Need to speed up Stratix compiles.

P

Pete Fraser

Guest
We're currently running a 3 GHz Pentium with 2 GB
memory under Windows 2000.

We hope to speed things up by 15-20%, by going
to AMD X86-64 and / or Linux.

Has anybody tried this?
Any feedback?
 
No, but I'd like to know the results on the AMD 64.

I spead up my 3.2GHz P4 compliles by 20% by making sure my memory was
running at dual channel 400MHz. Turned out it was running dual channel
333MHz.

I had to actually downgrade my memory slightly, because my motherboard saw
cas2 DDR and dropped to 333. With cas 2.5 it was confident to go to 400.

YMMV,
Ken

"Pete Fraser" <pete@rgb.com> wrote in message
news:103vj8jovcv761e@news.supernews.com...
We're currently running a 3 GHz Pentium with 2 GB
memory under Windows 2000.

We hope to speed things up by 15-20%, by going
to AMD X86-64 and / or Linux.

Has anybody tried this?
Any feedback?
 
I went from a 2.5GHz Pentium to a 3GHz Xeon and got a very consistent
33% speed increase in Stratix compiles and SOPC Builder generation.
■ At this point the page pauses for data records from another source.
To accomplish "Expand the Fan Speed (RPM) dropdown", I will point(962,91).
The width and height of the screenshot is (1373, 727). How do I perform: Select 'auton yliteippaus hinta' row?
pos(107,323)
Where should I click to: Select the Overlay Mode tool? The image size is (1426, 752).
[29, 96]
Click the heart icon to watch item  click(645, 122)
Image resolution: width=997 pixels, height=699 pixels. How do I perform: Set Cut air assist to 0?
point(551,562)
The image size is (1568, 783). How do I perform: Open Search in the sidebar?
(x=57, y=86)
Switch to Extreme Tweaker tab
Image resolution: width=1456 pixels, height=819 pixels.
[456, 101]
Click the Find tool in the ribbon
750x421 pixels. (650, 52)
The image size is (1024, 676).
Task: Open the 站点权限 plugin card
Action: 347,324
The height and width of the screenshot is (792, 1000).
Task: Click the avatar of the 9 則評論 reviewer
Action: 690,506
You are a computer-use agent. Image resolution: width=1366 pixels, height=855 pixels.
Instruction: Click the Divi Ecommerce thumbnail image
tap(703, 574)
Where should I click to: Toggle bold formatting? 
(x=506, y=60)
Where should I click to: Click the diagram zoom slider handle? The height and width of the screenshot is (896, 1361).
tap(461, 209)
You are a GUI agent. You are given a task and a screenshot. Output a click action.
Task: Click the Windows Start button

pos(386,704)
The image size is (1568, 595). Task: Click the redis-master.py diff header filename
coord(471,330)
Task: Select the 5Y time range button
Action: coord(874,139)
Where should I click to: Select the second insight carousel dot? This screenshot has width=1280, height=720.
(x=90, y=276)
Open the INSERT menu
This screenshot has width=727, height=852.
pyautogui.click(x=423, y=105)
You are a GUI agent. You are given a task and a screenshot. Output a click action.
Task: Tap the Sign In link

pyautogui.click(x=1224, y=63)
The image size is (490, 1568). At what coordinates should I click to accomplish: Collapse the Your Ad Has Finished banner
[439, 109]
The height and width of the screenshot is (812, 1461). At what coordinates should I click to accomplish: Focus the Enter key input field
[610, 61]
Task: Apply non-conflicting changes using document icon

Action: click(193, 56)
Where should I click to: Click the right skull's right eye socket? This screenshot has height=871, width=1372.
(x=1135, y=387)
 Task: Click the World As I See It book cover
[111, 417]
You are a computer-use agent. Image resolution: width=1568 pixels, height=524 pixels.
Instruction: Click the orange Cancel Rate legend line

I
suspect the increased cache size is the most critical thing, since
clock rate increased by only 20%, but I'm only speculating. Both
machines ran XP and RAM was 1GB in both machines.

I'm curious to hear how your compiles improve with AMD/Linux.

-- Pete

"Pete Fraser" <pete@rgb.com> wrote in message news:<103vj8jovcv761e@news.supernews.com>...
We're currently running a 3 GHz Pentium with 2 GB
memory under Windows 2000.

We hope to speed things up by 15-20%, by going
to AMD X86-64 and / or Linux.

Has anybody tried this?
Any feedback?
 
Pete Fraser wrote:
We're currently running a 3 GHz Pentium with 2 GB
memory under Windows 2000.

We hope to speed things up by 15-20%, by going
to AMD X86-64 and / or Linux.

Has anybody tried this?
Any feedback?
I can't tell you what to expect from an AMD64 with today's software, but
I expect this will be the platform of choice for the next couple of
years. It may not be the best investment at the moment, but I expect by
the end of the year, much of the software will be optimized for 64 bit
operation and you will see over half the new engineering workstations
running an AMD64 processor.

IIRC, AMD is producing a low cost version of the AMD64. I expect sales
will take off very quickly. Once these start showing up on the software
developer's desks we will see them optimizing for it.

--

Rick "rickman" Collins

rick.collins@XYarius.com
Ignore the reply address. To email me use the above address with the XY
removed.

Arius - A Signal Processing Solutions Company
Specializing in DSP and FPGA design URL http://www.arius.com
4 King Ave 301-682-7772 Voice
Frederick, MD 21701-3110 301-682-7666 FAX
 
"Pete Fraser" <pete@rgb.com> writes:

We're currently running a 3 GHz Pentium with 2 GB
memory under Windows 2000.

We hope to speed things up by 15-20%, by going
to AMD X86-64 and / or Linux.

Has anybody tried this?
Quartus II 3.0 does not run on X86-64. See
news:<87k76ox8ya.fsf@zener.home.gustad.com> or http://tinyurl.com/2pvlj

The fix should be trivial since it's just the driver script which does
not recognize the architecture. If it tried to run some X86 code
rather than checking uname it would work. I dunno about 4.0 though.
Anybody tried?

Petter
--
A: Because it messes up the order in which people normally read text.
Q: Why is top-posting such a bad thing?
A: Top-posting.
Q: What is the most annoying thing on usenet and in e-mail?
 
On Fri, 27 Feb 2004 15:04:46 -0800, Pete Fraser wrote:

We're currently running a 3 GHz Pentium with 2 GB
memory under Windows 2000.
The server versions of Win2000 can handle up to 32GB of RAM, if that's
the main limiting factor. Can get pricey, though :eek:((

We hope to speed things up by 15-20%, by going
to AMD X86-64 and / or Linux.

Has anybody tried this?
Any feedback?
Unless there's a version of the compiler specifically for a 64-bit
architecture, then you're unlikely to see any real speed gain to
justify the cost, and even if there is, I doubt the gains would be all
that impressive.

64-bit CPUs really only come into their own in applications that need
to access very large virtual address spaces (>4GB). Mostly, that's
server-type apps. The need for 64-bit arithmetic is likely very small
in this case.

Can the compiler multi-thread? If so, a mobo with a couple of HT Xeons
(4 CPUs), will give you all the extra horsepower you'll need.
If not, a dual-processor system would still perform a lot better,
since one CPU can work flat-out on the compile, while the other is
handling the OS and other background tasks.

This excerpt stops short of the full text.